**EXCERPT**.
================

California law says companies can’t punish customers who post negative reviews


A swanky hotel in New York caught flak this summer for threatening to fine brides $500 if any of their wedding guests posted a negative review on social media. In that case, the hotel backed down, but that doesn’t mean other businesses aren’t trying the same trick: stuffing so-called “non-disparagement clauses” into customer contracts in order to muzzle online criticism.

This explains why Governor Jerry Brown of California signed a law this week that will turn the tables on such businesses, by fining them up to $10,000 if they use contracts that prevent customers from expressing their opinion about a good or service online.

The law is a victory for consumers’ free speech rights, and comes after repeated instances of merchants trying to collect penalties of thousands of dollars from customers who criticized them. In one notorious case, a Utah couple received an email from an online retailer saying they would have to pay $3,500 unless they removed a comment they had posted to the review site,

The text of the law is straightforward, and says businesses may not impose contract terms “waiving the consumer’s right to make any statement regarding the seller or lessor or its employees or agents, or concerning the goods or services.”

================

**DATA LINES**.

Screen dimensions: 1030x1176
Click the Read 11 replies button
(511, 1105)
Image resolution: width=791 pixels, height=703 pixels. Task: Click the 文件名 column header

================

**TASK TO CARRY OUT**. Extract the full article on California's review law, word for word. The lines have nothing to do with the article on California's review law.

**EXERCISE OUTPUT**.
California law says companies can’t punish customers who post negative reviews


A swanky hotel in New York caught flak this summer for threatening to fine brides $500 if any of their wedding guests posted a negative review on social media. In that case, the hotel backed down, but that doesn’t mean other businesses aren’t trying the same trick: stuffing so-called “non-disparagement clauses” into customer contracts in order to muzzle online criticism.

This explains why Governor Jerry Brown of California signed a law this week that will turn the tables on such businesses, by fining them up to $10,000 if they use contracts that prevent customers from expressing their opinion about a good or service online.

The law is a victory for consumers’ free speech rights, and comes after repeated instances of merchants trying to collect penalties of thousands of dollars from customers who criticized them. In one notorious case, a Utah couple received an email from an online retailer saying they would have to pay $3,500 unless they removed a comment they had posted to the review site,

The text of the law is straightforward, and says businesses may not impose contract terms “waiving the consumer’s right to make any statement regarding the seller or lessor or its employees or agents, or concerning the goods or services.”